Nous ne pensons pas que ce soit la fin du capitalisme en Chine mais nous considérons cet été comme un retournement de la philosophie de marché des autorités chinoises qu'il ne faut pas sous-estimer. Toutes ces décisions favorisent probablement une meilleure allocation des ressources et pourraient soutenir la croissance potentielle de l'économie chinoise à plus long terme. A court terme, elle conduit logiquement à une réévaluation de la valorisation de nombreuses entreprises, même si la tendance récente des marchés s'apparente davantage à une capitulation globale des investisseurs étrangers réallouant leurs actifs vers les actions américaines. Ces décisions ne mettent pas en péril le rationnel d’investissement à long terme, mais affectent la visibilité et les perspectives de croissance à court terme, ce qui a affecté les flux internationaux. Concernant la cotation off-shore des sociétés chinoises, même si l'objectif à long terme est probablement de faire coter les sociétés chinoises sur le marché domestique, nous ne pensons pas que les récents problèmes américano-chinois sur ce sujet signifient la fin des cotations off-shore : la Chine continuera à autoriser (mais contrôler) les cotations étrangères et devrait trouver un accord avec les États-Unis sur les attentes en matière de transparence.
Par conséquent, le niveau d'incertitude constitue encore un obstacle au retour des flux internationaux et fait de la Chine une conviction difficile à court terme, car ce cycle de resserrement réglementaire n'est peut-être pas terminé. Pour que les flux reviennent, il faudrait identifier soit un catalyseur fort venant soit de la sphère macroéconomique, de la dynamique des bénéfices ou d'une posture plus souple des pouvoirs publics.

En résumé, la Chine devrait rester une conviction stratégique dans un portefeuille de long terme bénéficiant de relais de croissance séculaires qui ne se sont pas évaporés sous la chaleur estivale.

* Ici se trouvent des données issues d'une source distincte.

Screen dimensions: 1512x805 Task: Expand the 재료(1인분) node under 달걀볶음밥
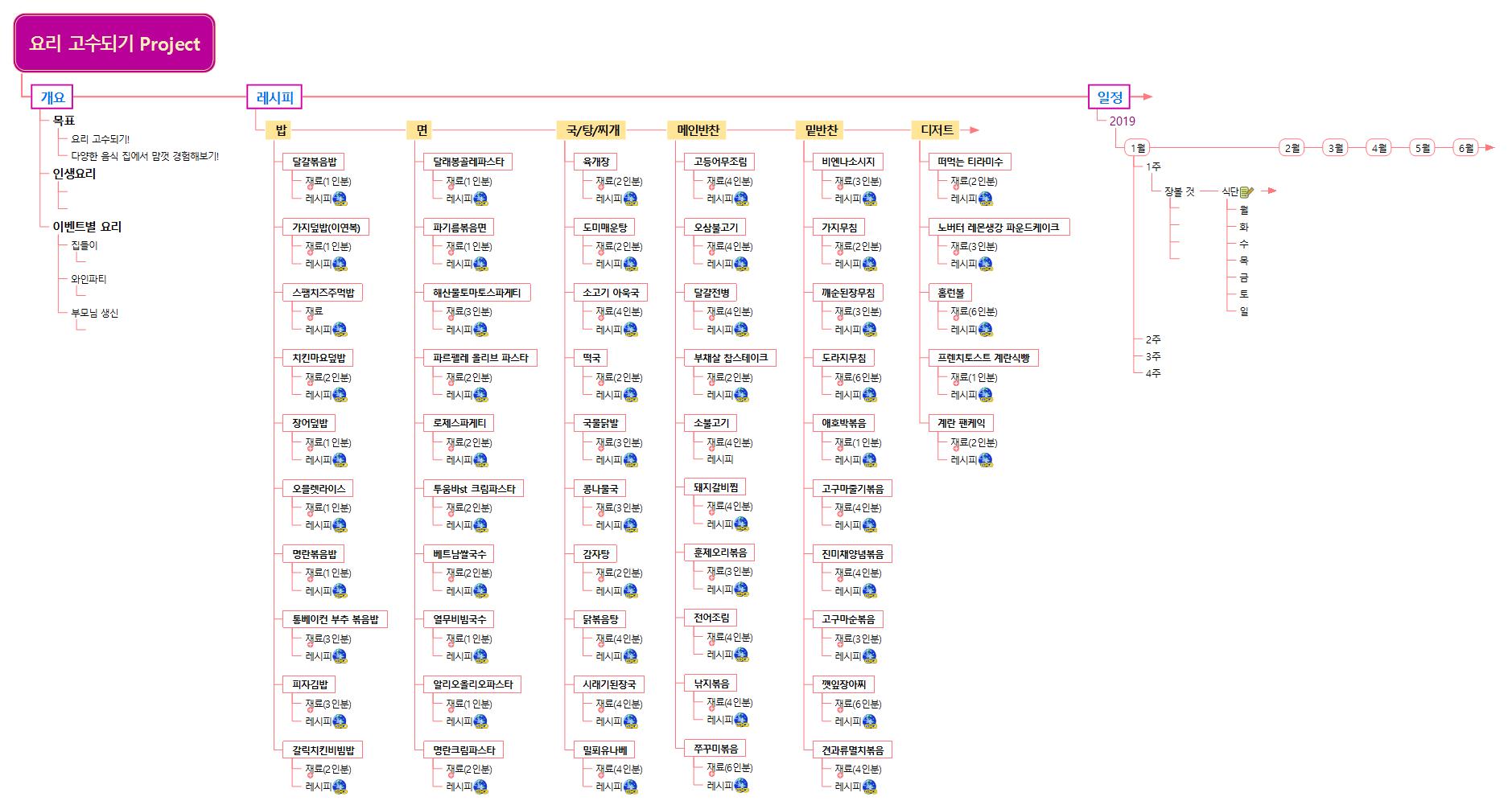[328, 182]
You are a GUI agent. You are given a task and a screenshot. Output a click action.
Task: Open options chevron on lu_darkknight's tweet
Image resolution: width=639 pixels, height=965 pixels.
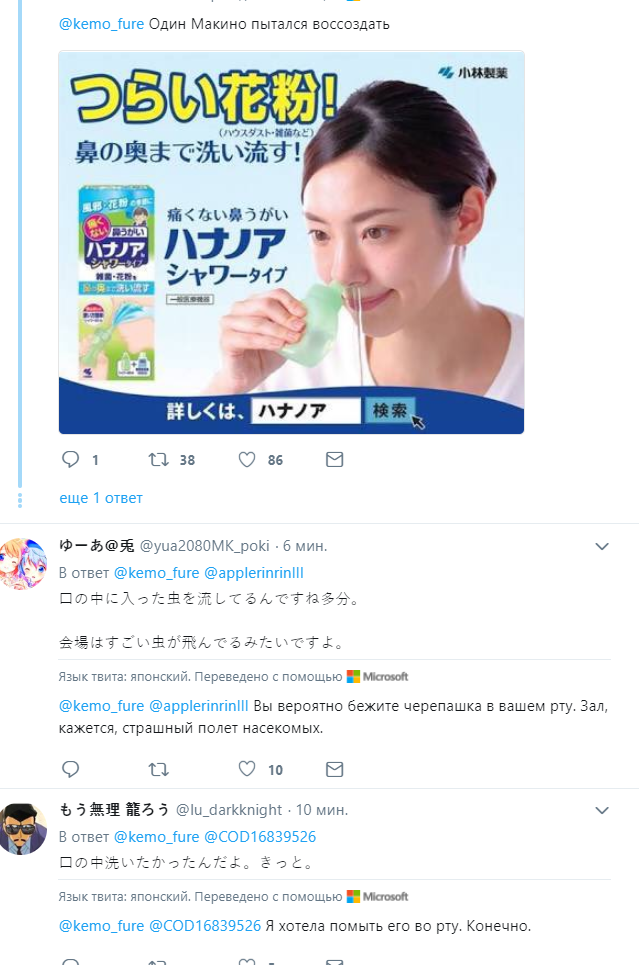(602, 811)
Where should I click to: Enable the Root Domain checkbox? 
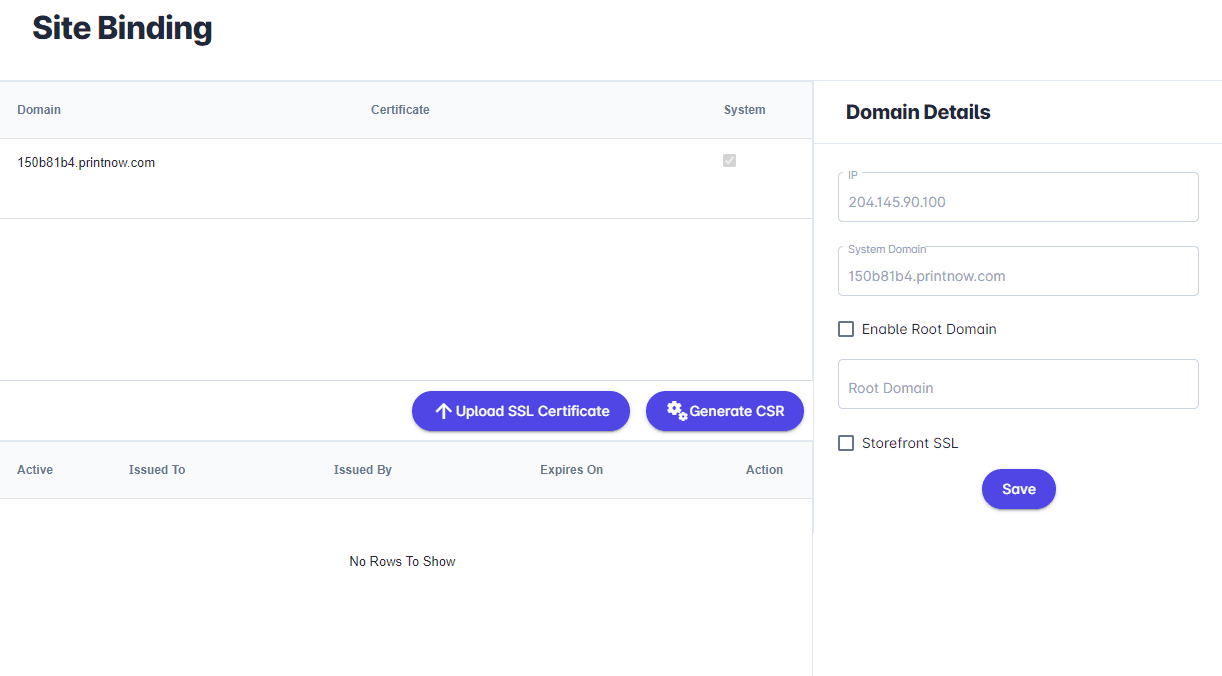pyautogui.click(x=846, y=329)
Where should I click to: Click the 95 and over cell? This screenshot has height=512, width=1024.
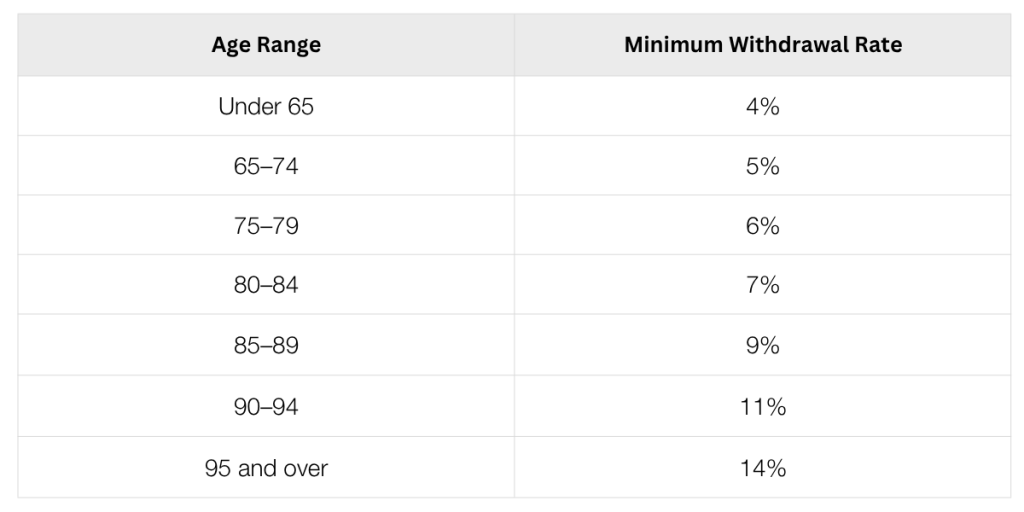pos(266,468)
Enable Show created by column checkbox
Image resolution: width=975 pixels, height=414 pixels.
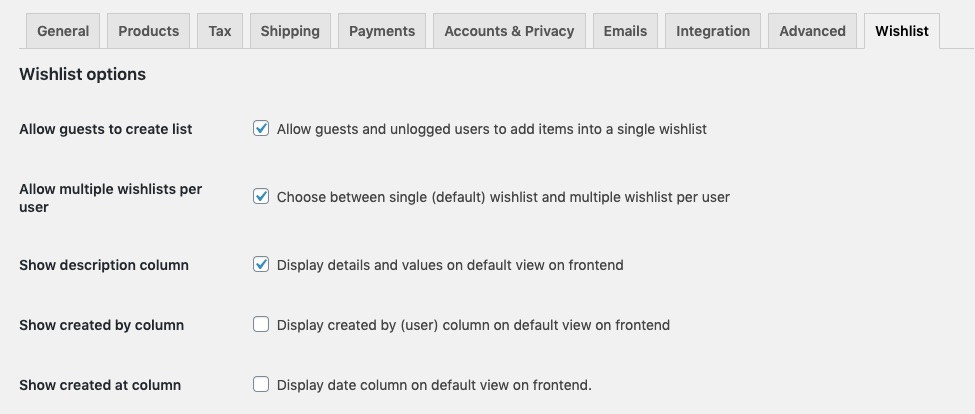[261, 324]
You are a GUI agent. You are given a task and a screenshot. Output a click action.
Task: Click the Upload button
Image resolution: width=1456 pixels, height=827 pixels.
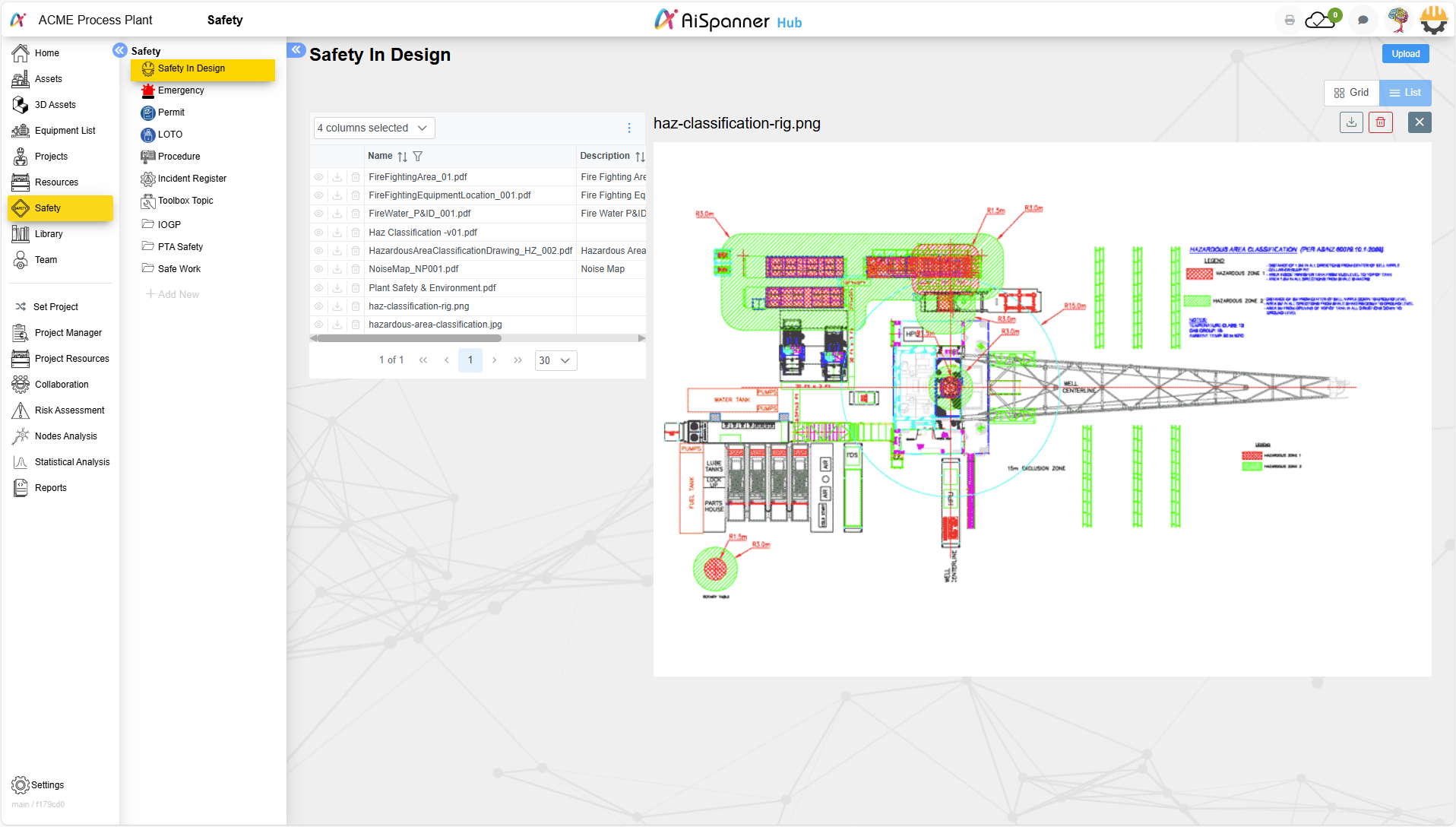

Tactiquement, l'asymétrie devrait être de plus en plus positive pour les investisseurs après le recul important que nous avons connu, mais les fondamentaux macro et micro ainsi que les incertitudes politiques pourraient continuer à peser sur le sentiment des investisseurs. Dans ce contexte, les investisseurs devraient conserver leur exposition existante mais pourraient diversifier leur exposition sectorielle à des secteurs moins vulnérables aux pressions réglementaires et plus alignés sur les priorités gouvernementales (telles que les énergies renouvelables). Les investisseurs pas encore exposés aux actifs chinois pourraient s'exposer progressivement car il deviendra de plus en plus difficile de rester à l'écart de la plus grande économie du monde, encore sous-représentée dans les indices et portefeuilles internationaux.